For the second time in less than a week, New York City canceled plans on Monday for a Chinatown shelter where community outcry The complex efforts of Mayor Eric Adams to move homeless New Yorkers off the streets.

The 94-bed shelter will be located in a closed hotel at the busy intersection of Grand Street and Bowery. The site is close to where an Asian-American woman was murdered in February in an attack for which a homeless man has been charged. The operator of the shelter, Housing Works, planned to allow the use of illegal drugs in the building, a move that drew fierce condemnation from local residents.

Both canceled shelters fall under the specialized category known as safe havens or stable hotels, which offer more privacy and social services and are less restrictive than traditional shelters. system. Mr. Adams announced plans last week to open at least 900 rooms in such shelters by mid-2023.

The city’s Department of Homeless Services, which has previously said that the large number of homeless people in the neighborhood make it an important site for adding temporary capacity, said on Thursday. Two that they will open a facility in an area with fewer homeless services. .

“Our goal is to consistently work with communities to understand their needs and equitably distribute shelters across all five counties to serve vulnerable New Yorkers,” the department said in a statement. our most vulnerable.”

This is also the reason that the city gave last week before the announcement it won’t open another Chinatown shelterat 47 Madison Street.

But uncertainty about which union workers will staff shelters could also play a role in sheltering cancellations.
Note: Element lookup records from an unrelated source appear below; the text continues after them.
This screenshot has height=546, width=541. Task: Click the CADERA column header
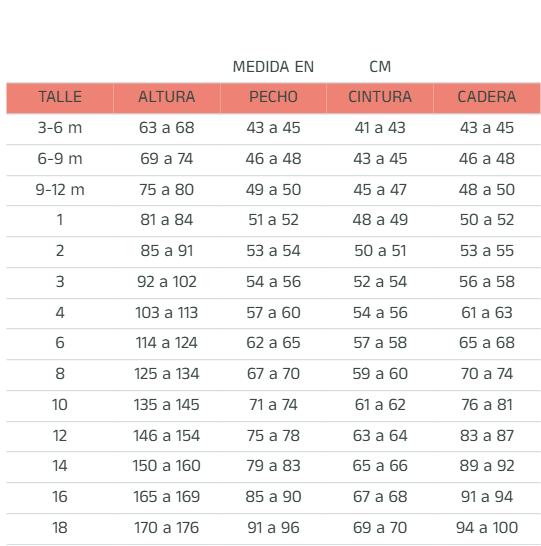click(487, 97)
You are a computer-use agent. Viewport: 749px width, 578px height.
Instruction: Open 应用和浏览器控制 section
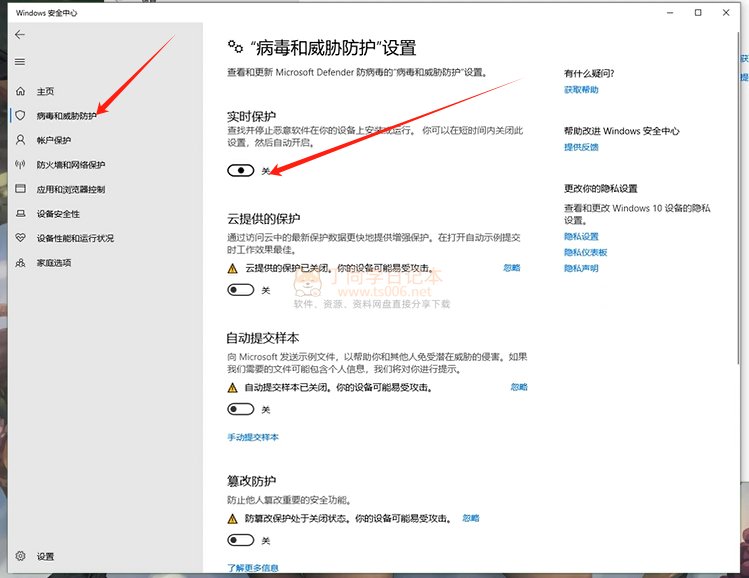(70, 189)
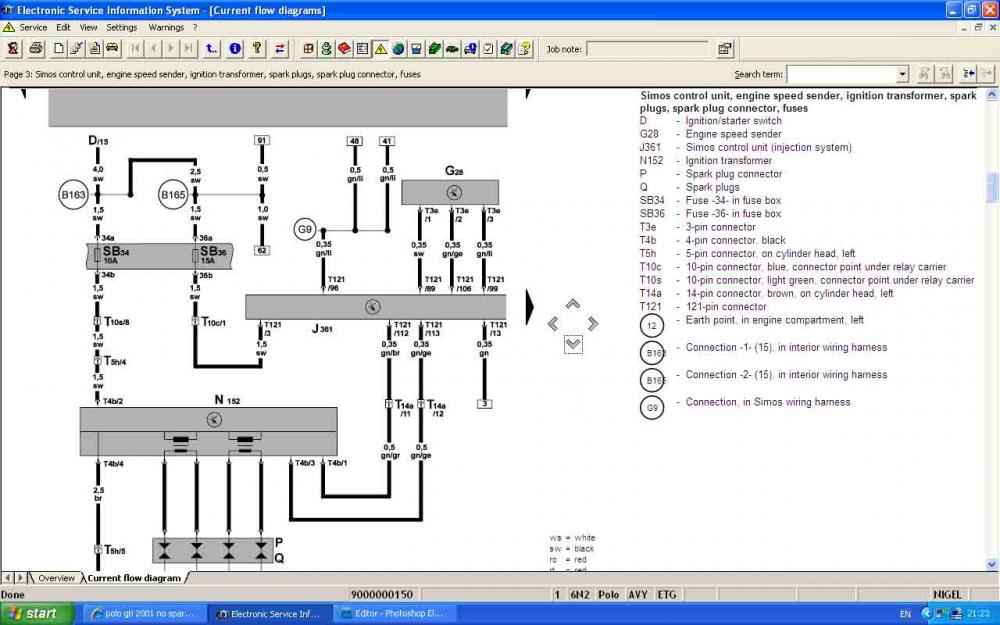The width and height of the screenshot is (1000, 625).
Task: Open Editor Photoshop taskbar button
Action: pyautogui.click(x=397, y=614)
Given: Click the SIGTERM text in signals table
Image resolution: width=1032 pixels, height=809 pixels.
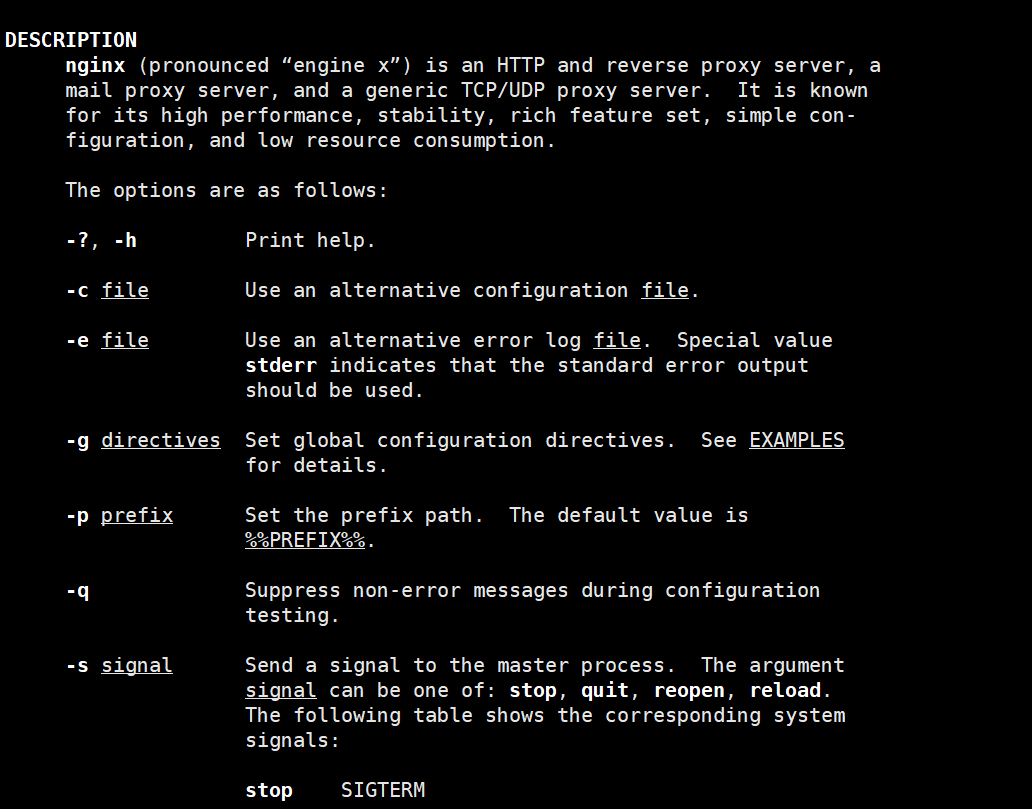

Housing Works CEO Charles King said the organization was required to employ workers from the Retail, Wholesale and Department Stores Union, which represents Housing Works employees.

But New York’s powerful Hospitality and Gaming Council, which has close ties to the mayor and is better known as the Hotel Board, says it has a current contract. with the building’s owner, a former Best Western hotel, asking the building to employ its own workers.

“There is only one contract for this building, and that is ours,” said Rich Maroko, chairman of the Hospitality Trade Council.

Mr. King said Housing Works had proposed a compromise whereby the building’s owner would hire eight Hospitality Trade Council staff. But he said Gary Jenkins, the city commissioner for social services who oversees the Department of Homeless Services, told him the city is pulling its peg on shelters at the insistence of the Board of Trade. Hotel.

“It’s been really clear to me that the mayor is more interested in pleasing this one union than addressing the needs of the homeless,” Mr King said.

The Department of Homeless Services did not respond to a request for comment on Mr. King’s assertion. Mr. Maroko said the hotel union had urged City Hall not to make the move.

RWDSU, which is negotiating the controversial contract with Housing Works, for its part, said: “We do not want to transfer hotel workers or see this hotel converted.”

During the 2021 mayoral campaign, the hotel union, which has nearly 40,000 members, gave Mr. Adams his first major labor endorsement.

Susan Lee, founder of the Coalition for Community Improvement and Conservation, a Chinatown group that campaigns for anti-shelter protests, applauded the city for “listening to the concerns of the Neighborhood community Ship”.

She said she hopes the hotel will reopen as a tourist hotel and help the neighborhood recover from the pandemic.

Dana Rubinstein contribution report.